A lua nos olha diferente  -  (crédito: Divulgação/Nasa)

A lua nos olha diferente

crédito: Divulgação/Nasa

 

A lua no Hemisfério Norte não parece com a nossa de BH. Fica longe da lua de Ibiá. A lua dos americanos e europeus é torta. Cresce de lado e, mesmo cheia, permanece torta. Lindamente torta! Com certeza é a mesma lua, mas nos olha diferente. Assim como nós a estranhamos, quem vive lá nem percebe, só quando vem pras bandas de cá. Indo e voltando aos países do Norte ao longo da vida, as esquinas desses lugares têm me surpreendido tanto quanto a lua torta.


 

Nessa última semana fui a Los Angeles (LA) participar da Semana da Infectologia dos EUA, conhecida como IDWEEK-2024, evento o qual frequento há 30 anos. Mudou de nome ao longo do tempo, mas seguiu sempre como um culto ao conhecimento e evolução científica.


LA, como os americanos a chamam, é uma das cidades mais importantes dos Estados Unidos e do mundo. Porém, me chamou atenção a quantidade de moradores de rua e usuários de droga vivendo num mundo paralelo, entre a riqueza extrema e a miséria humana quase absoluta. A degradação desde a última vez que estive por lá, há cerca de 10 anos, é impressionante.

 

 

O número de casos de tuberculose, sífilis, Aids e outras doenças sexualmente transmissíveis aumenta de forma exponencial nessa população. No mesmo ritmo, as doenças demenciais seguem em alta. Fomentar guerras e mantê-las mundo afora tem um alto preço interno a ser pago. Só as esquinas do tempo permitem uma avaliação real dessa tradição beligerante de um país. 
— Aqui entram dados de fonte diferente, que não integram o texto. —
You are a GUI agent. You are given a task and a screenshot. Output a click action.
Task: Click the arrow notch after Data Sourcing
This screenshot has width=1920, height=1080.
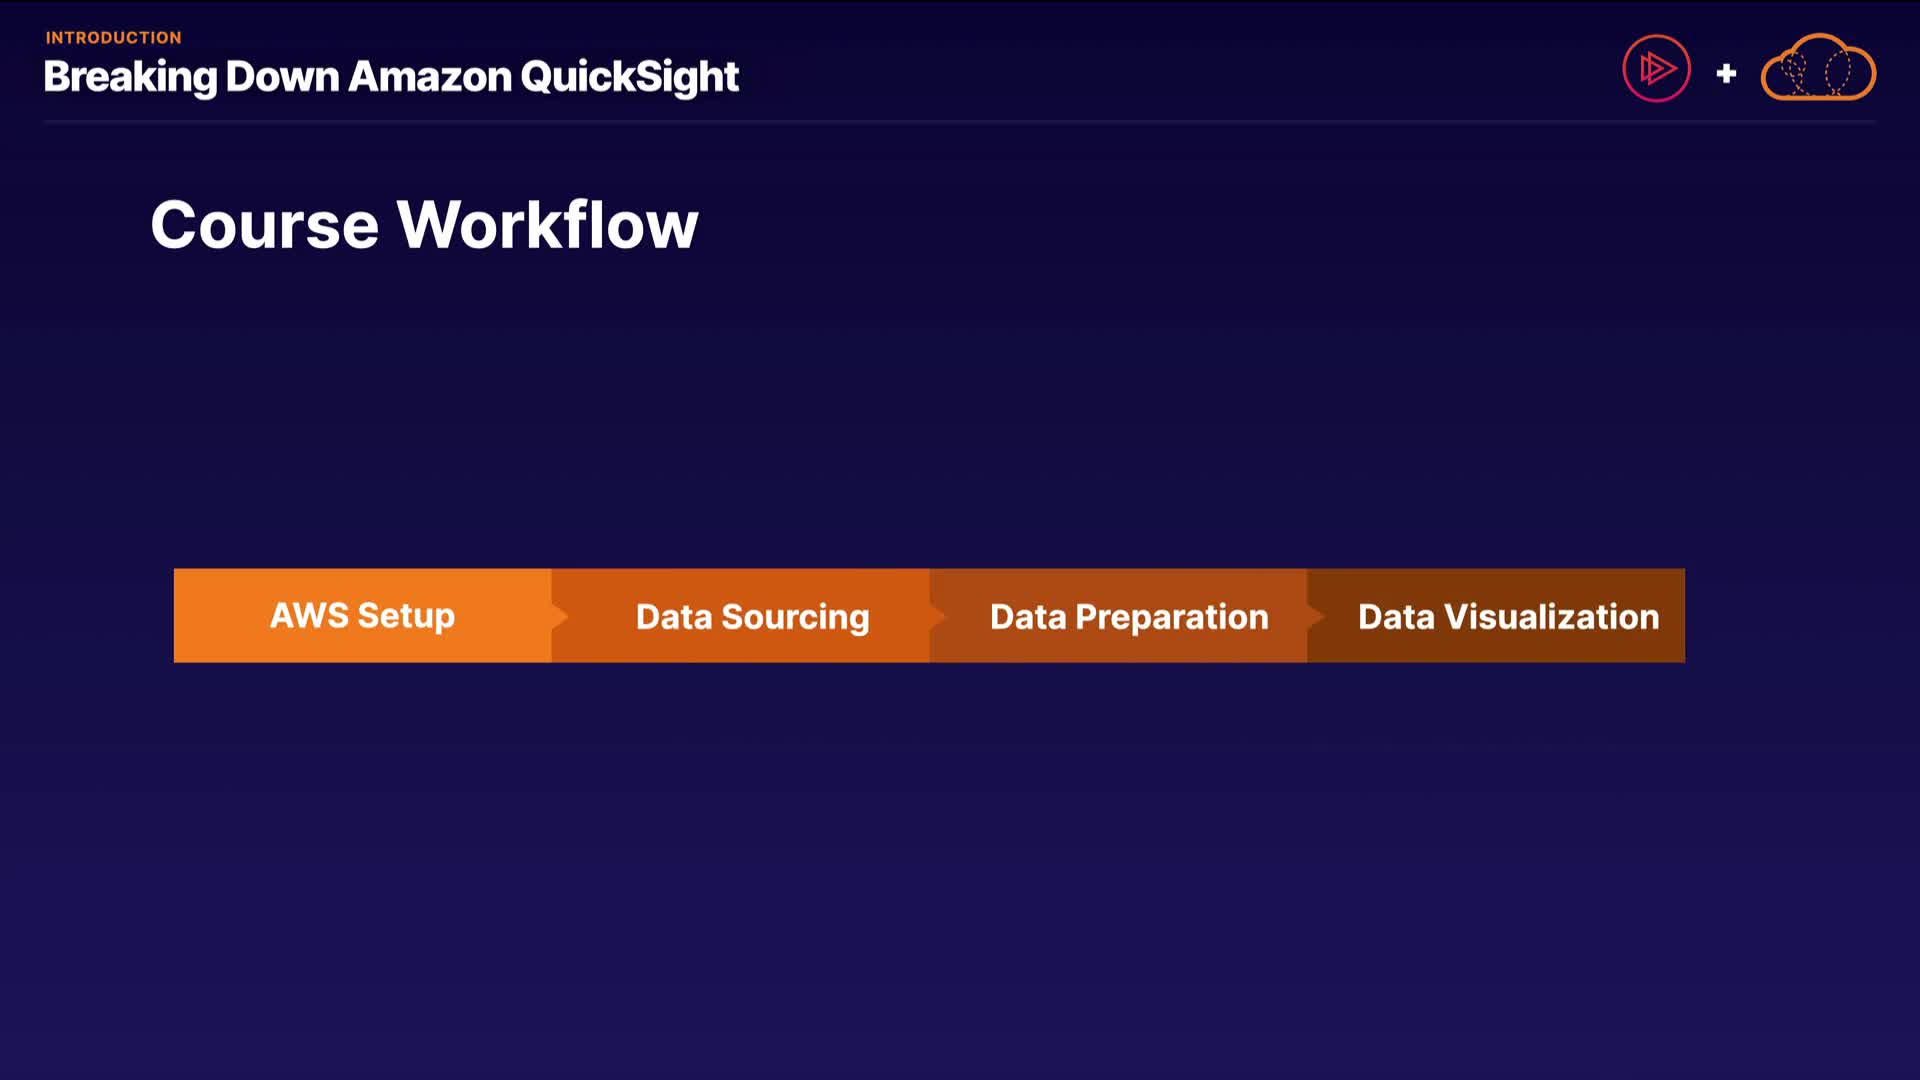coord(938,616)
Este ano o que mais me chamou atenção no IDWEEK foi um dia inteiro dedicado às doenças infecciosas como desencadeadoras da doença de Alzheimer. Há fortes evidências de que infecções virais agudas ou crônicas, assim como infecções parasitárias diversas, geram inflamação crônica no sistema nervoso central e acúmulo de proteínas, que comprometem circuitos neuro-cognitivos causando quadros demenciais progressivos graves.

 


Vírus que adquirimos na infância e que permanecem adormecidos por décadas, na realidade, ficam sob estrita vigilância do nosso sistema imunológico, o qual gasta energia para controlá-los. Ou seja, uma inflamação crônica acontece no interior do nosso organismo, particularmente no sistema nervoso central, levando a danos contínuos e irreparáveis.
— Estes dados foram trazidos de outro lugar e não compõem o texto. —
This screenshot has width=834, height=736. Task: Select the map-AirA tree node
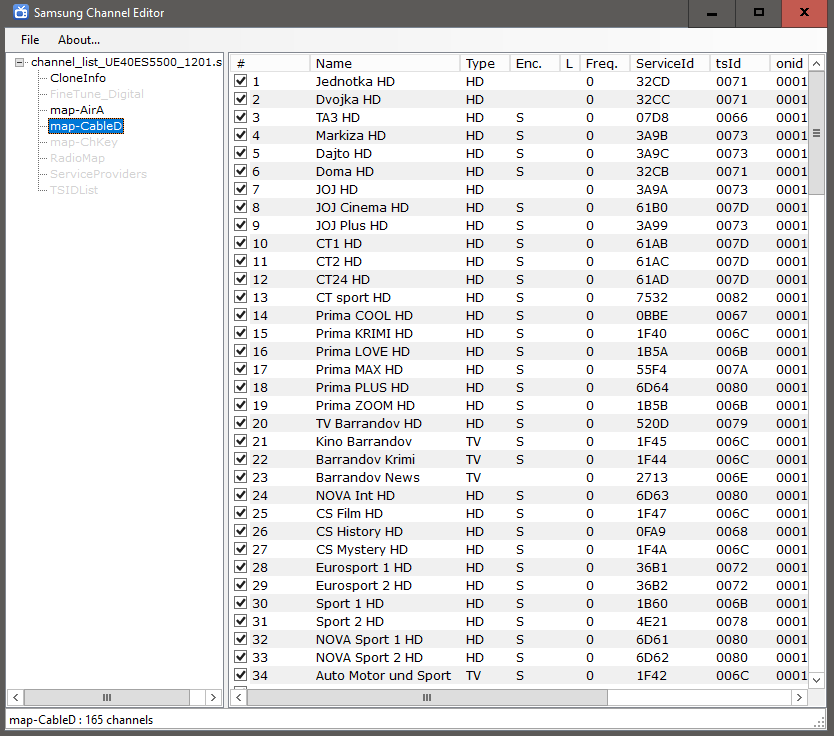coord(77,110)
A pergunta imediata é: como evitar que isso aconteça? A resposta tem uma parte simples e outra ainda não totalmente esclarecida. Vacinar é a parte simples da resposta. Evitar doenças preveníveis por vacinas é um passo mais simples e eficaz. Se quisermos evitar que nossos filhos fiquem dementes no futuro, vaciná-los na infância e adolescência é um presente de valor intangível para a vida toda.

 


A eficácia de medicamentos contra esses micro-organismos é a parte ainda não respondida da pergunta. Para alguns, já temos há muito tempo. Por exemplo, para o herpes simples tipos 1 e 2, temos o aciclovir, medicamento bem conhecido e disponível em qualquer farmácia. A questão é saber quando e como usá-lo para prevenção dos quadros demenciais. Isso ainda está sendo pesquisado. A relação do herpes simples 1 com a doença de Alzheimer, entretanto, está bem compreendida. 
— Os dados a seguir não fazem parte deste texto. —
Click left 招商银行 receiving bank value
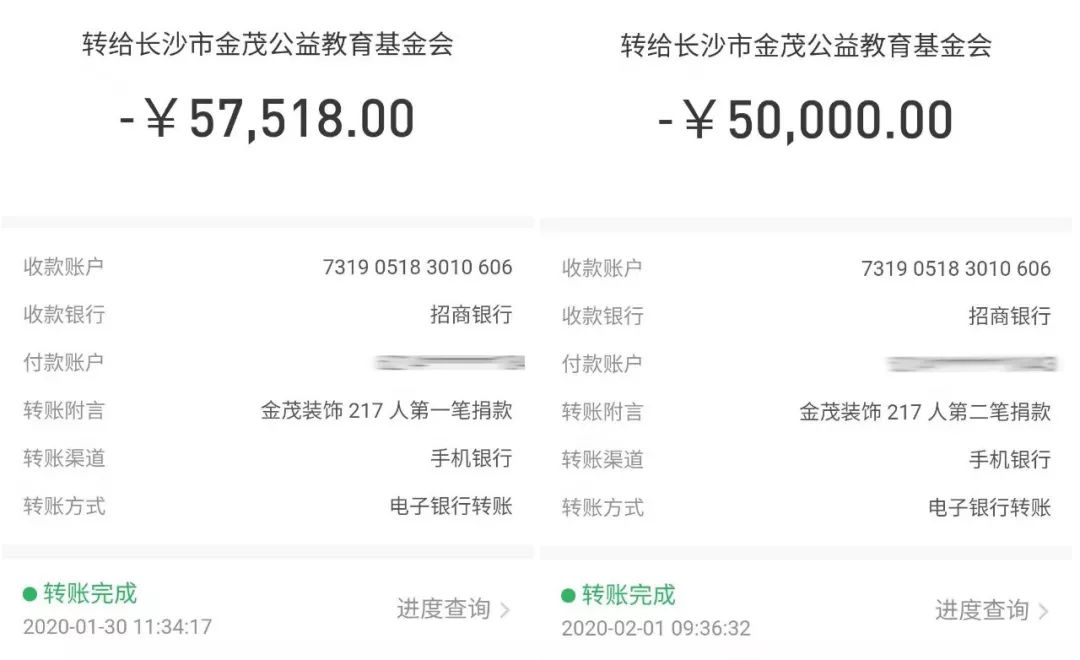Screen dimensions: 1080x660 pos(471,315)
Isso não quer dizer que todos que apresentarem herpes labial vão ter Alzheimer no futuro. Fatores genéticos, estilo de vida, doenças crônicas e uso de antibióticos também contribuem para o desenvolvimento da doença.

 


A alteração da microbiota intestinal, provocada pelo uso de antibióticos, certamente é um dos fatores mais intrigantes. Nossas bactérias intestinais são um patrimônio com o qual devemos tomar o máximo de cuidado. Antibióticos dados de forma inadequada na infância podem ter consequências na vida adulta e ser um fator de risco para o desenvolvimento de demência. Vinicius de Moraes dizia que “ninguém é o mesmo depois da primeira dose de whisky”. Da mesma forma, ninguém é o mesmo depois da primeira dose de antibiótico. Assim como o whisky, antibióticos podem ser usados, mas com extrema moderação. 


Isso nos leva a concluir que medicina é uma profissão complicada e difícil. Assim como a lua se apresenta de diversas formas, dependendo da região do planeta que estivermos e dos olhos que a veem, assim também é a medicina. Muda todos os dias, mas sempre bela e surpreendente, a cada esquina do tempo que dobramos.